I am sure I would enjoy this book more if I re-read. There are two reasons. Firstly, I wish I had been more prepared for what to expect from it, then I could have appreciated what it was giving me instead of being distracted by what it wasn’t. The second reason is that I think the audio format was a mistake, as it allowed me to be more distracted by my first point, and also, I found Yael Stone’s reading of it lacked polish (I assume she got the gig because she’s in the TV adaptation). There are places where she stumbles, where the intonation she chooses doesn’t fit with the descriptor, and I found it quite flat. Some of that could be down to the language style, which, while very effective to create atmosphere it often a languorous one that didn’t make for the most entertaining listening experience.

This is an incredibly atmospheric book. I could feel the heat of the Australian outback; I could see it sizzling and shimmering on the horizon; I could hear the insects chirping in the languid silence. There is a quiet, creeping eeriness and a gothic quality to Appleyard College – perhaps more unsettling in the blazing sun. And yet, on this first read-through, I found it quite dull, and at times I found myself bored.

Part of the problem is that it does such a wonderful job in the first half of setting up the mystery before it sharply turns away from it in the second! It becomes stuffed with characters I was not prepared for, who seem inconsequential, and I got bored and annoyed by them taking up space. I didn’t find any other characters particularly compelling because no one stayed on the page long enough to be interesting. I realise, having finished it (and later on the novel explicitly states it!), that this is a story all about that ripple effect, it is about the consequences of unknowns – little and large – and the decisions they lead people to take. Almost all the characters end up in a different place at the end of the book as a result of what happened at the picnic grounds that summer.

Now I know it doesn’t matter what happened to Miranda, Marion, Irma and Miss McCraw. It only matters that they did disappear that day and the effect on everyone else. I am definitely interested to re-read this with a different perspective, and I picked up the eBook for 99p recently, so I am prepared to do so at some point in the future, with my literary cap on.

While I have been a little disappointed by this book, I think I made mistakes in approaching it, and I’d definitely recommend it and will read it again in the future.

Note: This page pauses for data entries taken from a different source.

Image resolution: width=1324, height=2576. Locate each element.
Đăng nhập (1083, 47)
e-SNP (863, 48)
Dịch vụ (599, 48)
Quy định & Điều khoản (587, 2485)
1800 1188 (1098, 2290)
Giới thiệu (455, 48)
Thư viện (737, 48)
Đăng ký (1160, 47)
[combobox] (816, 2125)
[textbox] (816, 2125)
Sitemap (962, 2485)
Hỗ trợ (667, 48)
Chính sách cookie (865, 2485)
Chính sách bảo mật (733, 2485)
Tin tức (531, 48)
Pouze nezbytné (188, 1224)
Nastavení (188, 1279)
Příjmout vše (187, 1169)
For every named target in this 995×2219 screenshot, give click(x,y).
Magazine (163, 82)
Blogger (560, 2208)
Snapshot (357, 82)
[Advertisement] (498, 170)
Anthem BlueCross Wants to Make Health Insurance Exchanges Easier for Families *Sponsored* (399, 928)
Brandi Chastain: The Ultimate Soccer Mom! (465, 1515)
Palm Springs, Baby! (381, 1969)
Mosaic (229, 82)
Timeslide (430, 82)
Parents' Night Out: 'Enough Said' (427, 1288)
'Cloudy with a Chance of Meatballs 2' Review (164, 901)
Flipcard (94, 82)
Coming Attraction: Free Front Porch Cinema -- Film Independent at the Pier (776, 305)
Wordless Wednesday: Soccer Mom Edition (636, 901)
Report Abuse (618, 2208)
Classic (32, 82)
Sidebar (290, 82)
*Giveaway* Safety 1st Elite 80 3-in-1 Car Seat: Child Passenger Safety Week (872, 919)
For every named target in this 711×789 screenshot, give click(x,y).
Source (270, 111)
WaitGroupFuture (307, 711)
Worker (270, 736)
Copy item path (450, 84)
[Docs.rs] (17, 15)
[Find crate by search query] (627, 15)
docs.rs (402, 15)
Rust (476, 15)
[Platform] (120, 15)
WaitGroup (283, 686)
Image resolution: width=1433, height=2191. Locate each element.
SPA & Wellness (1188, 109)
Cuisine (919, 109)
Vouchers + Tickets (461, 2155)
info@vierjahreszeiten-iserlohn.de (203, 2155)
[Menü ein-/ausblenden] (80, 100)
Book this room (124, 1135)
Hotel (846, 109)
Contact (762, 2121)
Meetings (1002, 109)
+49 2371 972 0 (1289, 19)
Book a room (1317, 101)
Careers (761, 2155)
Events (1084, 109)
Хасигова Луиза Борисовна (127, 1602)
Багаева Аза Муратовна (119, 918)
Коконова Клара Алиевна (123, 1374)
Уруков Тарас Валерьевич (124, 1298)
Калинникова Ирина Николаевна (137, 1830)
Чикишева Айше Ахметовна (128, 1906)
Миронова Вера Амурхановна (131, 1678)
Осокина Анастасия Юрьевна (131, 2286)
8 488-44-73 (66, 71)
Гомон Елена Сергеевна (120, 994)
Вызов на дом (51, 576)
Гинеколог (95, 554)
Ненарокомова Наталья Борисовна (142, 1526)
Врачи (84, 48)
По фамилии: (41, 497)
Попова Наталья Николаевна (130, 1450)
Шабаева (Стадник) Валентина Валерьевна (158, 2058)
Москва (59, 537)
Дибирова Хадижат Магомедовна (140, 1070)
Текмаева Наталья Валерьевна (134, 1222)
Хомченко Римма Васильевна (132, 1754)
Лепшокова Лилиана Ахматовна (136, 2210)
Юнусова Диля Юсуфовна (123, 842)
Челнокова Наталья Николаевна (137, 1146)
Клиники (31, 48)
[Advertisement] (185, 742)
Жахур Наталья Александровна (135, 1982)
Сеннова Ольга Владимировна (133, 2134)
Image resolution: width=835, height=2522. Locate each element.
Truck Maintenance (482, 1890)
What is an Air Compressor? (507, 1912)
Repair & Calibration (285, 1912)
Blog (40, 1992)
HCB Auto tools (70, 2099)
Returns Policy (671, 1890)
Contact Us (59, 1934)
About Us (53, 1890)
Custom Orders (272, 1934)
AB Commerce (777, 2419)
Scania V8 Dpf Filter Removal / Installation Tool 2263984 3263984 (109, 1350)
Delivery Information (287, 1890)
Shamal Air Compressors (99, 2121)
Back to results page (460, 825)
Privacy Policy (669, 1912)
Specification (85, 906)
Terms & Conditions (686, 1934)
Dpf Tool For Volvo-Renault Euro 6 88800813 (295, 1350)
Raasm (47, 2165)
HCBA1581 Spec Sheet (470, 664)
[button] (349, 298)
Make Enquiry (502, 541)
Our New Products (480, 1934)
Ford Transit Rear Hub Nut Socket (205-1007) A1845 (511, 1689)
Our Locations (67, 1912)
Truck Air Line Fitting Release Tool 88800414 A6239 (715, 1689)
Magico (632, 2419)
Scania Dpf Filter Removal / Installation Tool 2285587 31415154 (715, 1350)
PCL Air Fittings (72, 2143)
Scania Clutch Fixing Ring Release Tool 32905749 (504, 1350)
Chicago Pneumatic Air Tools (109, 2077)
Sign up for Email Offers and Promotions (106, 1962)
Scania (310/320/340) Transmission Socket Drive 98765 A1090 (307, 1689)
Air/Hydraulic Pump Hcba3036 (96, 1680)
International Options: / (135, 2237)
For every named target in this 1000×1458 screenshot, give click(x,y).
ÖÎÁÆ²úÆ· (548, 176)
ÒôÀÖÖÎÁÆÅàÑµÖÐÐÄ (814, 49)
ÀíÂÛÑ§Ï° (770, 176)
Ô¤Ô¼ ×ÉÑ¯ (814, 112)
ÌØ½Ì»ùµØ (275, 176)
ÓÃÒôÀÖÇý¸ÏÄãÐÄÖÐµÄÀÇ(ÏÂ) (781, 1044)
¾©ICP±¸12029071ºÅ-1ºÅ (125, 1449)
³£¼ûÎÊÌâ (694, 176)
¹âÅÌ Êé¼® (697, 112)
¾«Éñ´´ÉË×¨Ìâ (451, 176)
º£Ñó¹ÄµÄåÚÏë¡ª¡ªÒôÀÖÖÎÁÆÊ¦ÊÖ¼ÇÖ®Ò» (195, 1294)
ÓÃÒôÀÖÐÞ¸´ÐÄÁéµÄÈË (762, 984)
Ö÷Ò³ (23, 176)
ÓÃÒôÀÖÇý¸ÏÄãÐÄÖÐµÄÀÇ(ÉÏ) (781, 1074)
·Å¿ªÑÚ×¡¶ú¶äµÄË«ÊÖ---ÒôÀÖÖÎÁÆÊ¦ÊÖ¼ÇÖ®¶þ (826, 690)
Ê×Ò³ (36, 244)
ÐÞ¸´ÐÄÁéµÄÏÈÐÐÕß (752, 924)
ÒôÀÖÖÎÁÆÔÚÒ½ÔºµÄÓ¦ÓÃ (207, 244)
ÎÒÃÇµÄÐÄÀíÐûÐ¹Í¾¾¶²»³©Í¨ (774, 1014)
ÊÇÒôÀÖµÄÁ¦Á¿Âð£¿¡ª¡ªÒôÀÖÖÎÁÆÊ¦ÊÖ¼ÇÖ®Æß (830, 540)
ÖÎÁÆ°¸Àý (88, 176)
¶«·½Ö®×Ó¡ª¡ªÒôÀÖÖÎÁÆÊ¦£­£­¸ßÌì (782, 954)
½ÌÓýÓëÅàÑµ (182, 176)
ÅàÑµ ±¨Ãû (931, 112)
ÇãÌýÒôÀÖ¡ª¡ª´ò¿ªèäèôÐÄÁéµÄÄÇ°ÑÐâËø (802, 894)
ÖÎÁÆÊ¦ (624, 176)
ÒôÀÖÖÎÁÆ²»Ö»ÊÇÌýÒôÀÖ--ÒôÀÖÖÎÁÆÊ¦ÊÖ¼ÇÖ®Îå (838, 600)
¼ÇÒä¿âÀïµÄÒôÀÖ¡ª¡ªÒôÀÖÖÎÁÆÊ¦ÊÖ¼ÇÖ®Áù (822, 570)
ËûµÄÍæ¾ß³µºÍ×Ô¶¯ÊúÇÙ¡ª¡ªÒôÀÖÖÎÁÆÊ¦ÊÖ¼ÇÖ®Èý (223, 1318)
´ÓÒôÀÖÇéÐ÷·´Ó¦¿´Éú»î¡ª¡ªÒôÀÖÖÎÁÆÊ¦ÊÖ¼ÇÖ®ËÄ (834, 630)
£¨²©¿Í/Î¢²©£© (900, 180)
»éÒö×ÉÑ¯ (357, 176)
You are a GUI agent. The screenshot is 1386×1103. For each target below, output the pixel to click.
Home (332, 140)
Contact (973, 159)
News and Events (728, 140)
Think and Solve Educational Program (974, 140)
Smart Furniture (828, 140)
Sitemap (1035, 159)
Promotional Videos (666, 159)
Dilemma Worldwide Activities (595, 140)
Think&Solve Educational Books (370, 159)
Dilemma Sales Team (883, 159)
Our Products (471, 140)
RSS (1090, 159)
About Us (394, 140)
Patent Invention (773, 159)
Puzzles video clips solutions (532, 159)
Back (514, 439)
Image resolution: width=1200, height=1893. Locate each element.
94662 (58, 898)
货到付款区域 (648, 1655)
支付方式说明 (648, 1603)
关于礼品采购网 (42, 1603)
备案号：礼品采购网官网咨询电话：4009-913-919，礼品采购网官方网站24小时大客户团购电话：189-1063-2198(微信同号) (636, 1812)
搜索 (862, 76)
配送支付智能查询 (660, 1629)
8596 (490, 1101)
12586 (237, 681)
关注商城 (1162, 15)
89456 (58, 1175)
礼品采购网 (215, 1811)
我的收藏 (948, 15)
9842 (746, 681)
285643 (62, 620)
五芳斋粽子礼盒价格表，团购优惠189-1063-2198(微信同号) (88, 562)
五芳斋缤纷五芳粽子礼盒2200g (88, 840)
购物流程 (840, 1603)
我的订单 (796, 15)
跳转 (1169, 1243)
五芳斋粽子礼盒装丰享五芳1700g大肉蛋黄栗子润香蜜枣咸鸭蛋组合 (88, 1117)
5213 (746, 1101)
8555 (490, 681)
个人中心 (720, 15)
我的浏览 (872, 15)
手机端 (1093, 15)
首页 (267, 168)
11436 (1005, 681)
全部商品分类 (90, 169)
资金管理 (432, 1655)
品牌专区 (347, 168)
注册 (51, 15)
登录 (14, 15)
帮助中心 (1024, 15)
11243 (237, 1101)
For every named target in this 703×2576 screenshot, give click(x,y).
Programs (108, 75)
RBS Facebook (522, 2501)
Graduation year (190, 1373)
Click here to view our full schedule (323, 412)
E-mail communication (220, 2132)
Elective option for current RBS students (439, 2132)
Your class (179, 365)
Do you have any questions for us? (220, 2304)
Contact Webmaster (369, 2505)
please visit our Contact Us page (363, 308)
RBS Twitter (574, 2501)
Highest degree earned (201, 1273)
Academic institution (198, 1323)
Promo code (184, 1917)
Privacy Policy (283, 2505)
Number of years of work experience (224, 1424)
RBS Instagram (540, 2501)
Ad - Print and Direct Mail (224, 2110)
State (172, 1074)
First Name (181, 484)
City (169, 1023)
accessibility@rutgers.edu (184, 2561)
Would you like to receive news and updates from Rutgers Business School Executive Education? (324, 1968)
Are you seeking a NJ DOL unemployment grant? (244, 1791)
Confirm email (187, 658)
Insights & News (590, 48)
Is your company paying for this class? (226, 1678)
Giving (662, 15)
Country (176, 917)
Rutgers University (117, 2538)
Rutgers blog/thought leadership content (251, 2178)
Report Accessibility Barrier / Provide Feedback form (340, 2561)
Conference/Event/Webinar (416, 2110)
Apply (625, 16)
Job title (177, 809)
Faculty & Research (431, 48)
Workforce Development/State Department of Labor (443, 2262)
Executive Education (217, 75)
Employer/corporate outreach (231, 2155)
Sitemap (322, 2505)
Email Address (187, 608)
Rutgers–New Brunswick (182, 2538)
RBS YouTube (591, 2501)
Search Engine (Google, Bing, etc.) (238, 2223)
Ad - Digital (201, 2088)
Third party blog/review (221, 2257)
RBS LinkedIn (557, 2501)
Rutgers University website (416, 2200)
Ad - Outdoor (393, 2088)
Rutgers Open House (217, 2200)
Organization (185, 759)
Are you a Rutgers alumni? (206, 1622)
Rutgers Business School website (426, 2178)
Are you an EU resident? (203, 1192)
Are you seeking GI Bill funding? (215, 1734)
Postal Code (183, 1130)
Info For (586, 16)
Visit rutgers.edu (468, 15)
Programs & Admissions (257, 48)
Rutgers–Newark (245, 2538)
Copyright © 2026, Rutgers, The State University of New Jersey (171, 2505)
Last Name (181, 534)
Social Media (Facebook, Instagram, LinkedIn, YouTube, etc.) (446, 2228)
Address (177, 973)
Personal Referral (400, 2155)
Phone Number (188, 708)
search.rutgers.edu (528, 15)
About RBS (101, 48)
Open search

For Law of Fives, this is a book by an Australian author, it’s (just) under 200 pages, and it’s Historical and Literary! Not bad going.

REVIEW SUMMARY

I LIKED

  • Gorgeously atmospheric.
  • Once I clued into the themes (the unknown, butterfly effects, nature), I was excited by them… that just happened too late in my first read.

I DIDN’T LIKE

  • The audiobook wasn’t great.
  • I didn’t get it until too late, and so I was frustrated and bored by the second half.